From the aforesaid section, it is clear that for the purposes of income tax, the concept of partial partition of the Hindu undivided family was recognized, but is done away with by the amendment which specifically provides that where a partial partition has taken place after December 31, 1978, no claim of such partial partition having taken place shall be inquired into under Sub-section (2) and no finding shall be recorded under Sub-section (3) that such partial partition has taken place. If any such finding is recorded under Sub-section (3) whether before or after June 18, 1980, being the date of introduction of the Finance (No. 2) Bill, 1980, the same shall be null and void.

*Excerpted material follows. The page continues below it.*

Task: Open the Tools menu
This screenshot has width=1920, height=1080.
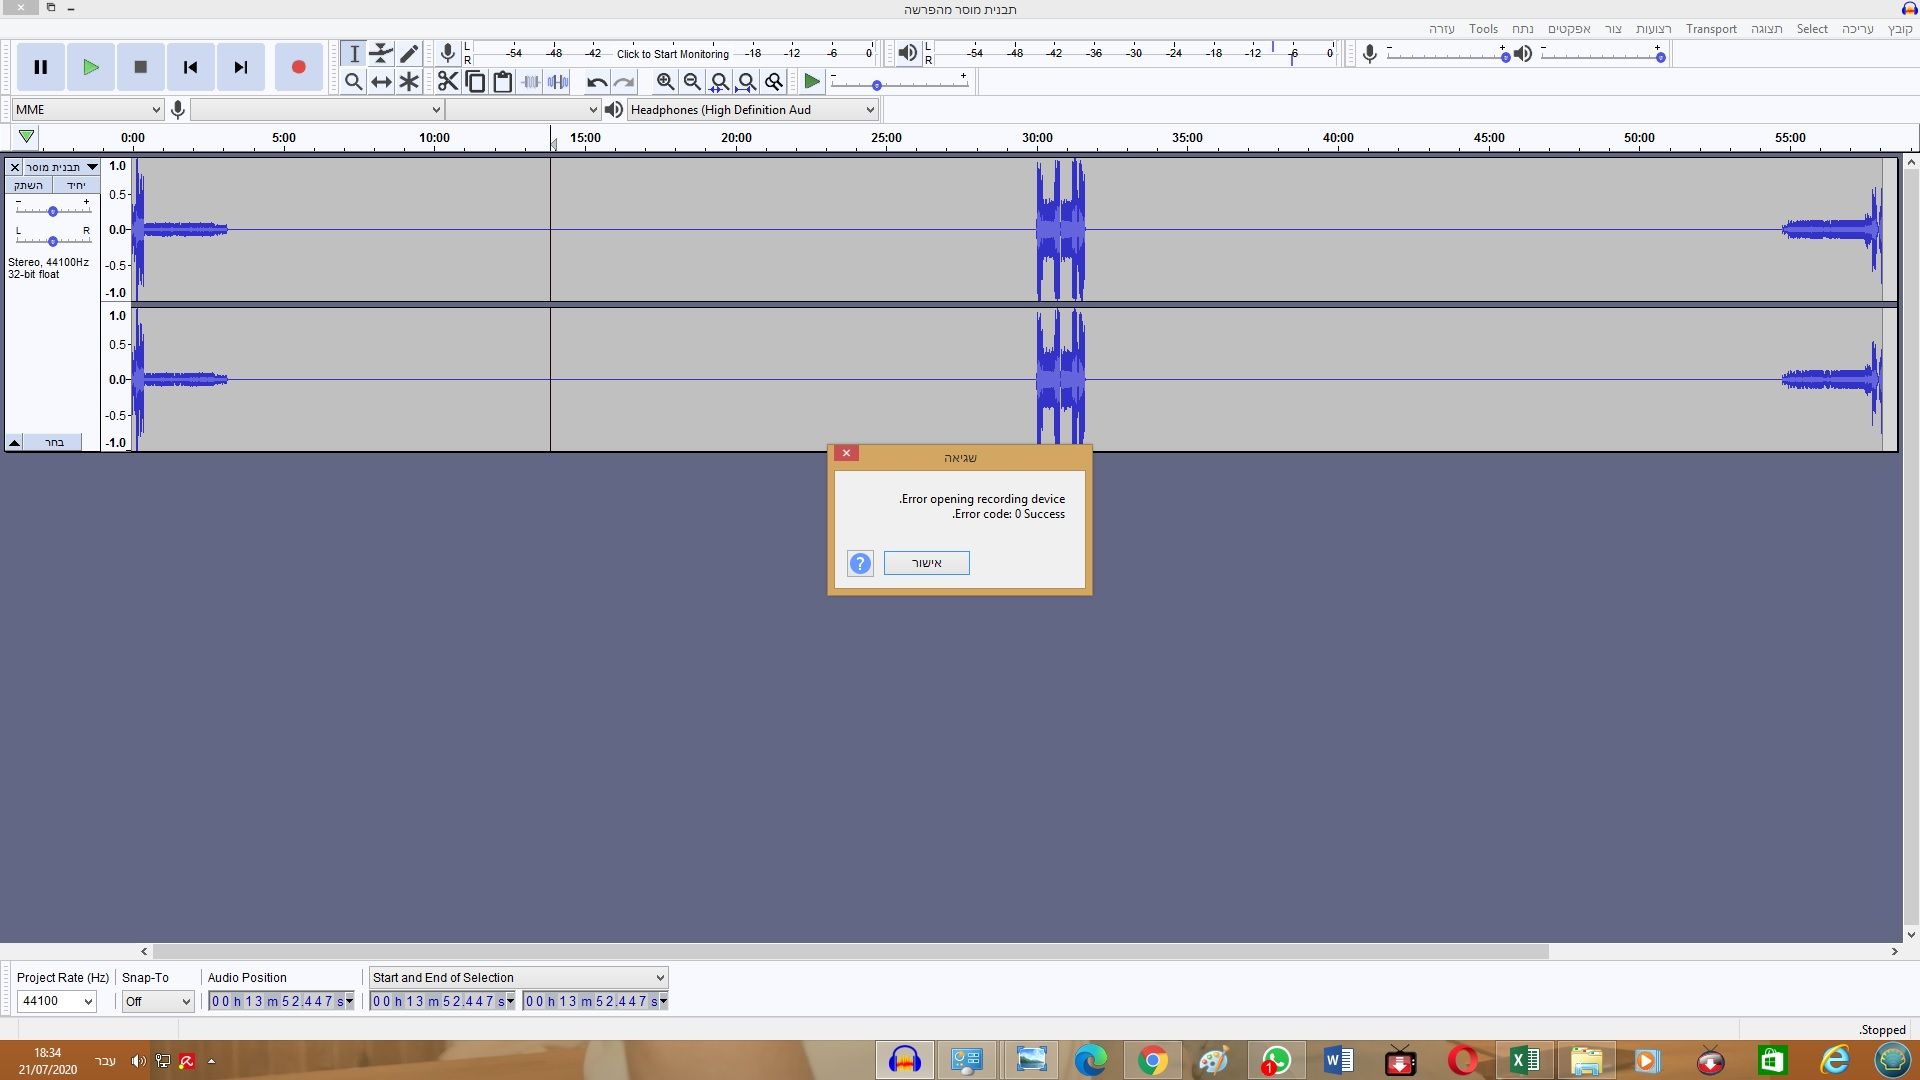Action: click(1483, 29)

The effect of the aforesaid Sub-section is that for the purposes of income-tax partial partitions taking place on or after January 1, 1979, are not to be recognized. If a partial partition has taken place after the cut-off date no inquiry as contemplated under Sub-section (2) by the Income-tax Officer shall be held. Even if the inquiry is completed and the finding is given, it would be treated as null and void. In this view of the matter, the contention raised in some of the petitions by learned Counsel for the respondents that partial partition took place on April 13, 1979, and that in the assessment year it was recognized and benefit was given to the assessee, has no significance in view of the crystal clear language used in the Sub-section that partial partition taking place after the cut-off date is not to be inquired into and if inquired the findings would be null and void. Such a family is to be assessed under the Act as if no partial partition has taken place.

9. Having regard to the above observation, it is clear that partial partition taking place after 1.1.1979, cannot be recognized in respect of an assessee already assessed in the status of HUF, for the period prior to partition. Mere fact that assessment actually takes place on a date after the partition will not affect this position.

10. In the present case, the assessee having already been assessed in HUF status for the period prior to partition, had to be assessed in that status ignoring partial partition. The judgment of this Court relied upon in M/s Tirlochan Singh (supra) is distinguishable.

11. Accordingly, the substantial question of law whether partial partition could be recognized when assessee had already been assessed in the status of HUF for the period prior to the partition even if date of assessment was later to the date of partition has to be answered in favour of the revenue and against the assessee.

12. Learned Counsel for the assessee submitted that as a result of protective assessment, the asseee had also been assessed in individual capacity. We need not go into this question at this stage. Scope of this appeal is limited to decision of above question. The Tribunal can take care of other questions in the light of finding recorded above.

13. Accordingly, we allow this appeal, set aside the order of the Tribunal and remand the matter to the Tribunal for fresh decision in accordance with law. The parties may appear before the Tribunal on 3.12.2009 for further proceedings.